It fell back under the ECB’s two-percent target in September but rebounded in subsequent months, reaching 2.3 percent in November.
Analysts expect the weaker outlook to be reflected in updated ECB economic forecasts, to be released Thursday alongside the rate call, and are predicting small downward revisions to growth and inflation estimates.
Political headwinds are adding to the tricky terrain that rate-setters will have to navigate.
Germany is heading for elections in February, seven months earlier than scheduled, after the collapse of Chancellor Olaf Scholz’s long-troubled coalition last month.
Even before the latest turbulence, the eurozone’s biggest economy was struggling with a manufacturing slowdown, and its anaemic growth rates are weighing down the broader single currency area.
Meanwhile in France, the eurozone’s second-biggest economy, the government of Michel Barnier was ousted last week in a historic no-confidence vote, deepening the country’s growing political and financial chaos.
Trump return
Adding to the troubled picture is Donald Trump’s impending return to the White House.
He has threatened to slap hefty new tariffs on all imports to the United States, and has previously singled out the EU as the bloc runs a sizeable trade surplus with the world’s biggest economy.

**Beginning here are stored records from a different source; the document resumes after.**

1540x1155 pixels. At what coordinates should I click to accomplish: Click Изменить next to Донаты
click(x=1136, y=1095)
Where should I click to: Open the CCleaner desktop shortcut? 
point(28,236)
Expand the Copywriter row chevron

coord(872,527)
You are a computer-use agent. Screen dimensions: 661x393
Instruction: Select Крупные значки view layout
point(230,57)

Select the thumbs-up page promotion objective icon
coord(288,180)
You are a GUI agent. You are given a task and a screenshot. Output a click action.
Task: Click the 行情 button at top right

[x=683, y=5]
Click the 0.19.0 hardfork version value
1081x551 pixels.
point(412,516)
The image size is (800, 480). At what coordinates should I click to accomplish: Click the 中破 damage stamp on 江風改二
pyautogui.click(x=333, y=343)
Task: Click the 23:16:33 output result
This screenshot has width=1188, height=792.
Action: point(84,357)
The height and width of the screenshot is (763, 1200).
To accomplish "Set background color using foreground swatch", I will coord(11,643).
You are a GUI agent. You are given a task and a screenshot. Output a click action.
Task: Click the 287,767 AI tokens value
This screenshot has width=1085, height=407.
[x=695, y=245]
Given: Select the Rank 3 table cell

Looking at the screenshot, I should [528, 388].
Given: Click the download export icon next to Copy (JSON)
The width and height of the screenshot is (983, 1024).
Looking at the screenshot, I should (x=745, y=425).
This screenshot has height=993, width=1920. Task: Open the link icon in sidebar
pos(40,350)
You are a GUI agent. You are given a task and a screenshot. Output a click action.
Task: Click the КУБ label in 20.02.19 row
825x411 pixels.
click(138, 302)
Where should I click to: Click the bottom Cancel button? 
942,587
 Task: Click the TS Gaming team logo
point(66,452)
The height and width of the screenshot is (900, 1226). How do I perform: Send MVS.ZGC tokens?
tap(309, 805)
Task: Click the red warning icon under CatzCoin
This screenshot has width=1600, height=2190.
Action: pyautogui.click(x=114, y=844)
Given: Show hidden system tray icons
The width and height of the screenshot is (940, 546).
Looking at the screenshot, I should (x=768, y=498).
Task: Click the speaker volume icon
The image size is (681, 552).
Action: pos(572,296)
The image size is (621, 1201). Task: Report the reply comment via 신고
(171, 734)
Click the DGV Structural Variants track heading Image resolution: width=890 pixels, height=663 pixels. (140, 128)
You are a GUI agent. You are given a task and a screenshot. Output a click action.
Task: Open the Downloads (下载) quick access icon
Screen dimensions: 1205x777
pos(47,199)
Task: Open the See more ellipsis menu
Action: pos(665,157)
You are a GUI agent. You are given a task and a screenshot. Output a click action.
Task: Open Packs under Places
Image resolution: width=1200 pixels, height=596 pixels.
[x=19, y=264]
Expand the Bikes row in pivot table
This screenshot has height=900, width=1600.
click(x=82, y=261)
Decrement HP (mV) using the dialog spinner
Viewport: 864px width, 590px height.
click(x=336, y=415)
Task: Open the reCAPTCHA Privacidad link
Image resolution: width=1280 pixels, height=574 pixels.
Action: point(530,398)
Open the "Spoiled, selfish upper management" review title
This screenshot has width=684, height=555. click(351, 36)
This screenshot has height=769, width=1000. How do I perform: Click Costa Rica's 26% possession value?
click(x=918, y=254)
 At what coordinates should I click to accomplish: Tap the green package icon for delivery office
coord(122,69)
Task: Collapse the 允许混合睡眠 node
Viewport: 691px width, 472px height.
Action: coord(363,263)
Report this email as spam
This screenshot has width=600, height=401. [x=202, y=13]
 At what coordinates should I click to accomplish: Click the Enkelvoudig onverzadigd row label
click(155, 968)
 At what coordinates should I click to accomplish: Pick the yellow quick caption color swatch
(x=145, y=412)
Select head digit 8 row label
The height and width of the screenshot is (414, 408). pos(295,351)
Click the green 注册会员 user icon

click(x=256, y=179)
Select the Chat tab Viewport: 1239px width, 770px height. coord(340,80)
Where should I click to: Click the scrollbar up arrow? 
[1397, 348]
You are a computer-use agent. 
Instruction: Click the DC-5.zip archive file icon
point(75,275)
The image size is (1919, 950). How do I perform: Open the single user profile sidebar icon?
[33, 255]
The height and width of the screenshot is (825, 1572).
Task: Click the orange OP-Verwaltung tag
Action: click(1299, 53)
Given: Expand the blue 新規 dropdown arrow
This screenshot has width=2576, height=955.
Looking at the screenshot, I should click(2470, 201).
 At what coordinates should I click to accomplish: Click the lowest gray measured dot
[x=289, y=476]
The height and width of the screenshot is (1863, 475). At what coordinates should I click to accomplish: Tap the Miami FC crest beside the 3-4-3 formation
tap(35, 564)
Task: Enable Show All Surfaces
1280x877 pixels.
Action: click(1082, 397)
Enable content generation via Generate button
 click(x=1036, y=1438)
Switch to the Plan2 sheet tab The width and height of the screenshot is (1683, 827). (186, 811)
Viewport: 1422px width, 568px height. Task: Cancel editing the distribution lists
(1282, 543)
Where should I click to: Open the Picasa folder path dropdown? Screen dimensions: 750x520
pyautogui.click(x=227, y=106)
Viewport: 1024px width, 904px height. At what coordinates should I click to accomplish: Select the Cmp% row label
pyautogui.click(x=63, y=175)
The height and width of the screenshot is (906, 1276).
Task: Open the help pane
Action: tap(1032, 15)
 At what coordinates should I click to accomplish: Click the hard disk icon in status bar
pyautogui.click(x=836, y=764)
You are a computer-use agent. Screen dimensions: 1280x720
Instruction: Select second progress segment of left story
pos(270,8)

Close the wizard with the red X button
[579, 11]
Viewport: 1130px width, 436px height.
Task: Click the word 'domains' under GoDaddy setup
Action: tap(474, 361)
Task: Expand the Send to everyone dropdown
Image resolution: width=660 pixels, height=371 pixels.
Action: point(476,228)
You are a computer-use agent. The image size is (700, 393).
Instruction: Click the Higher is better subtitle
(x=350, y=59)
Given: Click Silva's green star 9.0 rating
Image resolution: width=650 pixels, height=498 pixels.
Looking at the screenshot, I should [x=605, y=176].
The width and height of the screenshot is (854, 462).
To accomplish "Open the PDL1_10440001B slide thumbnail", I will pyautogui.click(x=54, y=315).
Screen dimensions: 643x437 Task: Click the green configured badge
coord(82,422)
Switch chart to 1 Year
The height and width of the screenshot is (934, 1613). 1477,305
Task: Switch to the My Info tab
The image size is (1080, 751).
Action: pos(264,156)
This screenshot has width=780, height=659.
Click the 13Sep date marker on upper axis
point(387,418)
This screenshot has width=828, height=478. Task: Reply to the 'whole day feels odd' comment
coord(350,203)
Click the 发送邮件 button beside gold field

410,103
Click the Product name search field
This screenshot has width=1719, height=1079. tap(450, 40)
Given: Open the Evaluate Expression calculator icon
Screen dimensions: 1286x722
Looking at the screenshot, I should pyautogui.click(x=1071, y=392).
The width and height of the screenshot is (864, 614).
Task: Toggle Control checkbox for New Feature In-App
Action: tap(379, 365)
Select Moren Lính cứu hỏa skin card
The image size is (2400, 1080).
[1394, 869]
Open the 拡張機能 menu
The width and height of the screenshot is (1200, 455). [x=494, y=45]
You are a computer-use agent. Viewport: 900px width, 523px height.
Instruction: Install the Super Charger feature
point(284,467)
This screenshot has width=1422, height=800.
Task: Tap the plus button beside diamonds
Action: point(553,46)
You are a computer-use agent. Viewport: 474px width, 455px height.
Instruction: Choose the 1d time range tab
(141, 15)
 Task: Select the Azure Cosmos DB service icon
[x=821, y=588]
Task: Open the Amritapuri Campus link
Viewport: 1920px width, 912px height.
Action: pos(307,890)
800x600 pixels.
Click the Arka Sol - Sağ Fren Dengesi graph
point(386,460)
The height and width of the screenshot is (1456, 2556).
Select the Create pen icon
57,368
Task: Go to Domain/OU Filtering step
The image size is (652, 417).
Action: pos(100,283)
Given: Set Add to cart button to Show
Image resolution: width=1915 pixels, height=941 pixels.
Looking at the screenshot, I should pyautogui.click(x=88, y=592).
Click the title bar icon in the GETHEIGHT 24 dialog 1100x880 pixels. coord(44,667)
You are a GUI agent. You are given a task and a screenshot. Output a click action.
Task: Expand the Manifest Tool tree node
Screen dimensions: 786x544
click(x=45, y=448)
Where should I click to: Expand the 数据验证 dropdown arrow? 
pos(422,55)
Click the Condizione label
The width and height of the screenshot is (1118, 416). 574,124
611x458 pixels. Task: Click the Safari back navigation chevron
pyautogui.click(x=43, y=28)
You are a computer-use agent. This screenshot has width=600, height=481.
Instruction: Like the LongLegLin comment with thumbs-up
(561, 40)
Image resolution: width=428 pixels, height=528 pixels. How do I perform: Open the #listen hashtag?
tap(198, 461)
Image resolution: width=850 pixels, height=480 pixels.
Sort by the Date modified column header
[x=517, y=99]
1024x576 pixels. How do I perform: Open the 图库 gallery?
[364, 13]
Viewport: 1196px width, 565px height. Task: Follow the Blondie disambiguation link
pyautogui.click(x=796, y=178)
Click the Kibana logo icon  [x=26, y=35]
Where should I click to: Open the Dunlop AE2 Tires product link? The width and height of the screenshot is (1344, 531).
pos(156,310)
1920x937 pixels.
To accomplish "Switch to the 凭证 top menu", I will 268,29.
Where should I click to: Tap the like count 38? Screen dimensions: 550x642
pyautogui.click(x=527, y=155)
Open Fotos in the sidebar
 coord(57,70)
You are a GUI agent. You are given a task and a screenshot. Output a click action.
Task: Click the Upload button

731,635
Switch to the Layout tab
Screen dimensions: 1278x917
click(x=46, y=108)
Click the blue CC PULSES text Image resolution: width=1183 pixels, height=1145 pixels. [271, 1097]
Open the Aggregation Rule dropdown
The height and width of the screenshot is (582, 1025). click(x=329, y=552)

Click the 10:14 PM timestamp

“Negative risks have clearly increased,” said ING’s Brzeski, pointing to “the potential adverse effects from US economic policies over the coming months but also political instability in the two largest eurozone economies”.
The ECB’s decision comes a week ahead of the US Federal Reserve’s next rate-setting meeting on December 17 and 18, with markets betting on another cut in borrowing costs.
While a cut in eurozone rates is a near certainty Thursday, investors will also closely parse the ECB’s statement and follow President Christine Lagarde’s press conference for clues about the pace going forward.
Berenberg bank chief economist Holger Schmieding said the ECB was “unlikely to provide any clear guidance” about the path ahead but predicted a “dovish tilt”, with hints of more easing in the coming months.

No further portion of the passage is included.